■ **EXERCISE DESCRIPTION**
Please copy the data below word for word, keeping every line in its original order.

□ □ □ □ □

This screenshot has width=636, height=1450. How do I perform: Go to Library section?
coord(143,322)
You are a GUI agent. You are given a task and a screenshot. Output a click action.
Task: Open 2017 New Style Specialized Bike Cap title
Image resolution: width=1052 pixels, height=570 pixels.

□ □ □ □ □

■ **ANSWER FOR THIS EXERCISE**
This screenshot has width=636, height=1450. How do I perform: Go to Library section?
coord(143,322)
You are a GUI agent. You are given a task and a screenshot. Output a click action.
Task: Open 2017 New Style Specialized Bike Cap title
Image resolution: width=1052 pixels, height=570 pixels.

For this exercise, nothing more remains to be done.